A stone is dropped into a deep canyon and is heard to strike the bottom 13.4 s after release (the speed sound is 343m/s) What would be the percentage error in the depth if the time required for the sound to reach the canyon rim were ignored?

I found the depth of the canyon =2298m
then what is the next step?

 

[Doc Al]

How did you do calculate the depth?

The point is to calculate it two ways: once ignoring the time for the sound to travel; once taking it into account.

 

[munther]

sorrry
the distance = 1/2 a t^2
= .5 x 9.8 x (13.4/2)^2 = 219.961 m^2


that is when i take the time into account

but how i will not take it??

 

[Doc Al]

the distance = 1/2 a t^2
= .5 x 9.8 x (13.4/2)^2 = 219.961 m^2

The time needed here is the time that the stone was falling. Why did you divide by 2?

Think of the time to hear the echo as having two parts:
(1) The time that the stone was falling.
(2) The time it takes for the sound of the stone hitting the canyon floor to travel up to the top.

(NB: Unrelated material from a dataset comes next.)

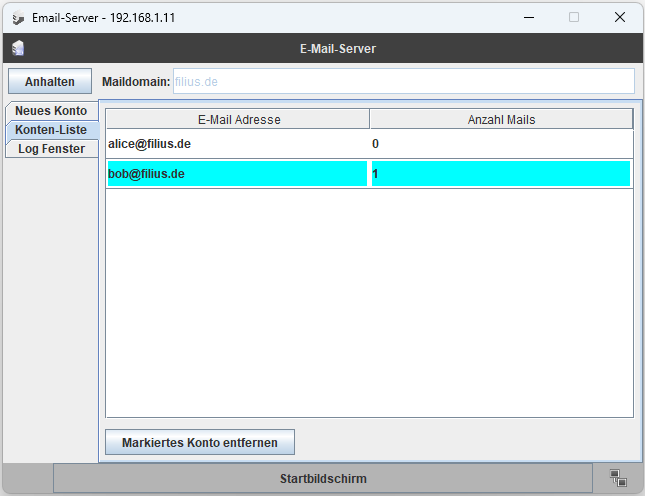Click the Java application icon in title bar
645x496 pixels.
(18, 17)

Time #1 + Time #2 = 13.4 seconds

Since sound travels pretty fast compared to the stone, time #2 will be small.

 

[munther]

ok that is very good

then how i will divide the time between the falling and the echo

 

[Doc Al]

then how i will divide the time between the falling and the echo

To incorporate the time delay due to the speed of sound, you'll need to set up equations and solve for the times. Hint: Set up two equations (one for the falling rock; one for the sound) relating distance and time.

 

[munther]

ok

d= .5xgxt1 = 343t2
t1+t2 =13.4
by solving both equations
t1= 11.51
t2= 1.89

then the depth = 648.9 m

is it right


next step:

%=(depth1-depth2)x100/(depth1)

we found one depth

the second depth when we ignored the time
is the second depth when time = 13.4 for the d=.5x9.8xt

 

[Doc Al]

ok

d= .5xgxt1 = 343t2
t1+t2 =13.4
by solving both equations
t1= 11.51
t2= 1.89

then the depth = 648.9 m

is it right

Looks good to me.

is the second depth when time = 13.4 for the d=.5x9.8xt

Right. (You have a typo in your formula--that should be t^2.)

 

[munther]

thanks

i posted it ...but it is wrong!

(879.844-648.9)/(879.844)=26.2% xxx Wrong xxx !

why??

 

[Doc Al]

thanks

i posted it ...but it is wrong!

(879.844-648.9)/(879.844)=26.2% xxx Wrong xxx !

why??

You need to read the question very carefully. I think they are asking for the percentage error the incorrect method (that ignores the sound travel time) introduces with respect to the correct method. The correct measurement should be in the denominator.